Researchers at NIH, Children’s National Medical Center in Washington, D.C., and around the world routinely use Hansen’s software framework, which is available as open source software, capable of running on a wide variety of platforms. 

Putting the Gadgetron to work, however, consumes a lot of IT resources, including up to 50 high-powered computers, Hansen said. The on-demand power offered through remote computing is what attracts the users of the framework.

“From a research perspective, where regular [usage rates] may change, the agility of the cloud is really valuable,” said Hansen, chief of the institute’s Laboratory of Imaging Technology and leader of a 5-person team of software engineers. 

He recalled two “Aha!” moments in considering the cloud: One, when his team realized the extreme amounts of computational power they would need to run the Gadgetron, and two, when he figured the feasibility, cost and time of assembling his own data center on campus. 

“The ability to change directions quickly has real scientific value,” noted Hansen, who latched onto the cloud idea early. 

“The strength of the cloud is not in our ability to transfer lots of data there,” he explained, “it is the amount of computing power available. In the case of MRI, a typical clinical scan may be just a few gigabytes, but the processing time is long and that is where cloud computing is useful.” 
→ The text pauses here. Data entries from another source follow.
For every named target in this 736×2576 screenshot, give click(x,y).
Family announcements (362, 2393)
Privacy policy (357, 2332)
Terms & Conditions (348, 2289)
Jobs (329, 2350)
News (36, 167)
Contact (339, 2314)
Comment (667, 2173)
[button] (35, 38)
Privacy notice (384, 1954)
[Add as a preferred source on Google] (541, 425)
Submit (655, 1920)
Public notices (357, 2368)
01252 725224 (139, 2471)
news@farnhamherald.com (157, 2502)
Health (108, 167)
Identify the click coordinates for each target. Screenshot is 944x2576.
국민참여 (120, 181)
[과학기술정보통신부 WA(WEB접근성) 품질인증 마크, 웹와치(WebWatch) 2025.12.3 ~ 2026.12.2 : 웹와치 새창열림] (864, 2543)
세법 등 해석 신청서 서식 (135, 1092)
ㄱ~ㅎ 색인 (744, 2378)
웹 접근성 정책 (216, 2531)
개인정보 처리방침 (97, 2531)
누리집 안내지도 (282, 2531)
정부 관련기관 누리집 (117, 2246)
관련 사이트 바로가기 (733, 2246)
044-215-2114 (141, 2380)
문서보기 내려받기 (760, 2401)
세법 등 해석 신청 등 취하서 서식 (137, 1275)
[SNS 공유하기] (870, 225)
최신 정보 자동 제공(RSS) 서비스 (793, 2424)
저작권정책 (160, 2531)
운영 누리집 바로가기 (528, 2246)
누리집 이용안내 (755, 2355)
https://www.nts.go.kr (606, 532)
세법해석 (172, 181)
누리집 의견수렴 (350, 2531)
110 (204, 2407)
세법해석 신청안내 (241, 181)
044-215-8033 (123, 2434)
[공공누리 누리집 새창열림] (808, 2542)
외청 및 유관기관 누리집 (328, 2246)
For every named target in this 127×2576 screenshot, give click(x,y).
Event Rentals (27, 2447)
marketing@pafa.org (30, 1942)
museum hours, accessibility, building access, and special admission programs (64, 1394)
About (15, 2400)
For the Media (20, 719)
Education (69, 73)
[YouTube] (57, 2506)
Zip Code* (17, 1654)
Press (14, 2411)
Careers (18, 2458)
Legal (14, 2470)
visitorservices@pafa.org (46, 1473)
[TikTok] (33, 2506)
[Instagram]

Applications like the Gadgetron could potentially be deployed in a more traditional cluster-computing facility, but users would have to reserve time and wait for their reconstruction jobs to complete. In a clinical environment, such a deployment strategy is not feasible. 

“The bottom line is this,” said Hansen, “when you have the patient on the scanner you cannot wait for a batch job to complete. You need dedicated resources to process the data as the scan is taking place. That is costly since you would need a large amount of computing power per scanner. A cloud deployment allows us to both scale flexibly when there is demand—pay for what we need—and share resources easily with multiple scanners/sites.”

In the context of the total length of a patient study, he explained, the costs associated with clinical staff, nurses and anesthesiologists become an important part of the equation. 

“Say a given scan sequence based on breath-holding takes 10 minutes,” Hansen points out. “With free-breathing scanning and Gadgetron reconstruction, we might be able to turn that into a 5-minute sequence. The cloud computing cost is say $10 per hour while we do the scanning, but the cost of just 5 minutes of extra scan time is much more than that. So one can make an argument that cloud computing is also cost-effective.” 

Combining scientific innovation with IT cost efficiency is what NHLBI CIO Alastair Thomson and his fellow CIOs want to provide for all NIH researchers.

“That’s very much how I see my role here,” Thomson said. “I try to give the PIs the tools and environment they need and get out of their way.”  

Satisfied that Gadgetron users won’t realize the work is being done on the cloud, Hansen’s group now is fine-tuning the application and looking toward expanding availability.

“We hope to scale up and support the project to a stage where vendors pick it up,” he said.